_Instructions to follow_: Write out, word for word, the portion of the passage on faith and exercise below that runs from "Do I *really*" up to and including "3, I think.".

But I suppose what Im wondering, is what exactly is *my* motive for calling? Is it truely out of love, or simply out of petty selfishness for want of a better life? Or better afterlife, as it is. Because there is *no* way that I can read into scripture that God wants us to be rich and fat and happy in *this* life. Hes far more interested in making us wise, and developing us into real people. And thats a painful, unpleasant process.
It demands poverty, and stress, and crosses to bear. It demands gifts to use, and things to give away, and sacrifices made. It means grief, and chaos, and loss. Because you certainly wont attain wisdom, if you dont *work* for it. Unless you are Solomon... you dont learn it by sitting around having a pretty boy/girl feeding you grapes all day.

Ive often said that no sane person would ever "choose" Christ. It just doesnt make sense. Because if we see life as finite, it isnt a good game plan. Only if we are indeed Eternal beings, does it push past the limits of reason and embrace *wisdom*. (because those two things, ala Jack Sparrow, are often at odds)

I suppose, really, what Im asking, is - *Does* God know that I love Him?
Do I *really* love Him? Or am I just - spouting off lip service and than just - going my own way?
Does the fact that Im even questioning this prove that I do, or is that just more manipulation?

How do I get past my dysfunction, to see what my real motive is?
any clues?

Saturday, July 4, 2009

Morning thoughts...

Ive lowered my dose from3 to 2, and am again starting to feel the effects of my temper. Im not in a *bad* mood, mind you. I just - react violently. So, I need to go back to 3, I think.
However, I have realized that if I could, or did actually exercise daily, I wouldnt need that third.
I probably wouldnt need any.

Its generally acknowledged, that people who exercise daily are happy people. I saw this when I worked at the gym. People would come in grumpy, tired and stressed, and leave happy, and with a much better outlook on the rest of thier day. Exercise, really, truely does help - and why I ceaseless forget this amazes me.

It made me think of Deadwood, and how the women of that time were very often drugged heavily, and I have to wonder if it had something to do with the fact that very few of them led anything that could be considered an active lifestyle.yet some of the most violent of the men were quite often mentally healthy and stable, able to reason easily - probably due to that more active lifestyle.

_Extracted entries_:
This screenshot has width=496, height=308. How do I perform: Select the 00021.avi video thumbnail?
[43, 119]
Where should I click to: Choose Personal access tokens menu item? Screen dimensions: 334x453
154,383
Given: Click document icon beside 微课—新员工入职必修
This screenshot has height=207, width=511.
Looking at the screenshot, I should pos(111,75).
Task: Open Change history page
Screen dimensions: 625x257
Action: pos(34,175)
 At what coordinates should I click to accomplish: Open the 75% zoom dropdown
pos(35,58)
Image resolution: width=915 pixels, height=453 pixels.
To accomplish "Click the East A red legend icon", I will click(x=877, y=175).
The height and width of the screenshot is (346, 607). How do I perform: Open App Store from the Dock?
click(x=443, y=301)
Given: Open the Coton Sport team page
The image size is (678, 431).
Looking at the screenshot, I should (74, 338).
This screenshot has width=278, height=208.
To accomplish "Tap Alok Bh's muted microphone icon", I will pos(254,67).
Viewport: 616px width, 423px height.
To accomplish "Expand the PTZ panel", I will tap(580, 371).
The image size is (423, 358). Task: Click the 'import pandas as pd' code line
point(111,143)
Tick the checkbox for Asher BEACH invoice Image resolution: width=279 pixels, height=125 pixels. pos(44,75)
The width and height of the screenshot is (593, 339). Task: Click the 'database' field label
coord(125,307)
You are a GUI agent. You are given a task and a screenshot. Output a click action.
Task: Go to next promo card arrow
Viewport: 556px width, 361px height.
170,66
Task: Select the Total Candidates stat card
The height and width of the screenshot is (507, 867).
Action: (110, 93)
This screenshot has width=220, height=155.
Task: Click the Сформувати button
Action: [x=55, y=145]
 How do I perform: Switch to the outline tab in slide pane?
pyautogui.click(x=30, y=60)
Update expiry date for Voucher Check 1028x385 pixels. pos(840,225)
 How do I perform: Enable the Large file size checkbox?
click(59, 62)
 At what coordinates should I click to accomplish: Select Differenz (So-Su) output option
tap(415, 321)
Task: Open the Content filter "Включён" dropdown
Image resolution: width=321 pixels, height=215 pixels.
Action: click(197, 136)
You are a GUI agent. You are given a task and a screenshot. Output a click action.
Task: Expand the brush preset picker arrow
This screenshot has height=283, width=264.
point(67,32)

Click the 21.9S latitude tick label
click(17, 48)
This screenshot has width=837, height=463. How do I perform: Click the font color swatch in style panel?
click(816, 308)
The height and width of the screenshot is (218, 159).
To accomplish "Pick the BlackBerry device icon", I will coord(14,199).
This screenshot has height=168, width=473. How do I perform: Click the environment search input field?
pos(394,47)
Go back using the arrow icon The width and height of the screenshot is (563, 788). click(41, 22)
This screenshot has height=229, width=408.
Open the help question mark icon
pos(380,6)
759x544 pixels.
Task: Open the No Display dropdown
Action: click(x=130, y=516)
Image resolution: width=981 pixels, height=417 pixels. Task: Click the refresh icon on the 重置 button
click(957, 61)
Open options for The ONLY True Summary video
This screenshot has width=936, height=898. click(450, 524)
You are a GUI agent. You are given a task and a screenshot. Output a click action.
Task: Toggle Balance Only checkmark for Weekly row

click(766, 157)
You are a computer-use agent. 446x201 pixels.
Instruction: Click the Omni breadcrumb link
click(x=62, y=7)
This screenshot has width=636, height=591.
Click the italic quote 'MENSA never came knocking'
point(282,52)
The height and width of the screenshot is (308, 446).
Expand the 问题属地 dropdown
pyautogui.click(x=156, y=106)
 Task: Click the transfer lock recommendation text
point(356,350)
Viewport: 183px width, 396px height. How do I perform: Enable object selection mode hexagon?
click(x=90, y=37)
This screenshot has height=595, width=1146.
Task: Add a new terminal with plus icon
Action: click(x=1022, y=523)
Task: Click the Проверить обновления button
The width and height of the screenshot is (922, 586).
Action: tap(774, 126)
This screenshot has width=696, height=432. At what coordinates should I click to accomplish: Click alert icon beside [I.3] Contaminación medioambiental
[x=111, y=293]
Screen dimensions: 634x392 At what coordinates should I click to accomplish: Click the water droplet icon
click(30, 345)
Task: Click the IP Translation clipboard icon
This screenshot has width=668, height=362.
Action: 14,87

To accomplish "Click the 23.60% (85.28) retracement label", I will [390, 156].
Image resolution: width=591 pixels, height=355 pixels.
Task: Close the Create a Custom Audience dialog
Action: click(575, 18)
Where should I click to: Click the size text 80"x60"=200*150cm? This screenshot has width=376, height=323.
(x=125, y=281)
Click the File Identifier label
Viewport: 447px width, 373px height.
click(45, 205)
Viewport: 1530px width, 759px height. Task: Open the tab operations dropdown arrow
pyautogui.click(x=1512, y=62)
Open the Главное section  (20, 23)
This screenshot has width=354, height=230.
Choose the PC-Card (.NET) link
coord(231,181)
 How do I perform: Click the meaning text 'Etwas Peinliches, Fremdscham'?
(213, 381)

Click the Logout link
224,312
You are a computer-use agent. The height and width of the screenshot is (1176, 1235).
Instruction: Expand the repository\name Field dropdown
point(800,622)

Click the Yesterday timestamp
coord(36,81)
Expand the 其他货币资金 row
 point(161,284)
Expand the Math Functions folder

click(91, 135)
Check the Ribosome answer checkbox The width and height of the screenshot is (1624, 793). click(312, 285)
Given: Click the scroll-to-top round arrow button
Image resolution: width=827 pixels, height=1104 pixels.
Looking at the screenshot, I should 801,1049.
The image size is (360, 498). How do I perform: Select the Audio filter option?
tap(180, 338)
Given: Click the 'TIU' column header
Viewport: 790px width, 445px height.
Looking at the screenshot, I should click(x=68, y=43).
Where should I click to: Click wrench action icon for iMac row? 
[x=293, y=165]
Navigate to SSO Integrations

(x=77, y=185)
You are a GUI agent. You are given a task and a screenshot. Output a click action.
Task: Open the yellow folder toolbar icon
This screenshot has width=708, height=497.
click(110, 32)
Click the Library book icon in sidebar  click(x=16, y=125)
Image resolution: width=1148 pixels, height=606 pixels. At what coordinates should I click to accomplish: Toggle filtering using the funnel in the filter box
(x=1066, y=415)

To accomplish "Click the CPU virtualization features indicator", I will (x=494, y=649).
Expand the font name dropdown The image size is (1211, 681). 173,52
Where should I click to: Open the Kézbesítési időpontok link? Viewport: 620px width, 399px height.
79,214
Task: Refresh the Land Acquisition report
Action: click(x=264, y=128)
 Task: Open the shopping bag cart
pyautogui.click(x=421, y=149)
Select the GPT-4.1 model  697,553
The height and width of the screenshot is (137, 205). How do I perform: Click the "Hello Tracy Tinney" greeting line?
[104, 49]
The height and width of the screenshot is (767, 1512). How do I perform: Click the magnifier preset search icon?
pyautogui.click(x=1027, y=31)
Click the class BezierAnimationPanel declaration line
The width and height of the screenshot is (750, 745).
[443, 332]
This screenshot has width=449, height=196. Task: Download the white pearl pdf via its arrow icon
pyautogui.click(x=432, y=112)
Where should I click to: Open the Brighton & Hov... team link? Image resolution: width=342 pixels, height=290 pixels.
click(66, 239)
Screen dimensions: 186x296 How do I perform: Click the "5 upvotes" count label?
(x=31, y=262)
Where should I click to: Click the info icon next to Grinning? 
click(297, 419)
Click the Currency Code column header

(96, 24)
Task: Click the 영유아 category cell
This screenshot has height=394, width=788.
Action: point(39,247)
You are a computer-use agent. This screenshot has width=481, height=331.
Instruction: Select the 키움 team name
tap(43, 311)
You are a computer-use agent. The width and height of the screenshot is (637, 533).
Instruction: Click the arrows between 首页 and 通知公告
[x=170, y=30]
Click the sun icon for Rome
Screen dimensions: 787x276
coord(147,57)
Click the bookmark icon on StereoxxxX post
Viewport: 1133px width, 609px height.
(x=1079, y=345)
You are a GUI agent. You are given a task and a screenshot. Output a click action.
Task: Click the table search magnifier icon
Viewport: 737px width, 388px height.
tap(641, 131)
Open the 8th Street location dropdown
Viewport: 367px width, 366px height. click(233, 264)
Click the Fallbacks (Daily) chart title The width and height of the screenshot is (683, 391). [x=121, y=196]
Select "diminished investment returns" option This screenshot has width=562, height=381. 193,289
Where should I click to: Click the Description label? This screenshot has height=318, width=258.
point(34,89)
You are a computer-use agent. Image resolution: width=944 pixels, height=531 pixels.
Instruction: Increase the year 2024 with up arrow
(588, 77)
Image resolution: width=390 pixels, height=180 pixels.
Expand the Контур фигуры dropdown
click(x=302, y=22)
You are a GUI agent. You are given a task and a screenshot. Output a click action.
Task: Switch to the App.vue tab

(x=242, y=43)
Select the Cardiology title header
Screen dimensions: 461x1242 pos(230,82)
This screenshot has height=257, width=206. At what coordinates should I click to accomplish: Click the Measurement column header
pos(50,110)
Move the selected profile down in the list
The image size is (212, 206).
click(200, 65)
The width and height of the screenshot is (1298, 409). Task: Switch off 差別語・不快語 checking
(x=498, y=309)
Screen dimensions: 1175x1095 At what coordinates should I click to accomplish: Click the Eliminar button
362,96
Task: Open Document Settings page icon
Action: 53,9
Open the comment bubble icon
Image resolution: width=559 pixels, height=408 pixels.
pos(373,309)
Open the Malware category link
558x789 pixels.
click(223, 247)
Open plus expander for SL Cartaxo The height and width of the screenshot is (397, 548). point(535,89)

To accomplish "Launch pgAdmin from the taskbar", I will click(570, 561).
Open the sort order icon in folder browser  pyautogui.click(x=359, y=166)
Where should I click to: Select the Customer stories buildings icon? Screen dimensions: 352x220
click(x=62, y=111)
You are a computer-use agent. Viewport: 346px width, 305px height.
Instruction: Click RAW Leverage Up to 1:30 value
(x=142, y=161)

_Answer to this exercise_:
Do I *really* love Him? Or am I just - spouting off lip service and than just - going my own way?
Does the fact that Im even questioning this prove that I do, or is that just more manipulation?

How do I get past my dysfunction, to see what my real motive is?
any clues?

Saturday, July 4, 2009

Morning thoughts...

Ive lowered my dose from3 to 2, and am again starting to feel the effects of my temper. Im not in a *bad* mood, mind you. I just - react violently. So, I need to go back to 3, I think.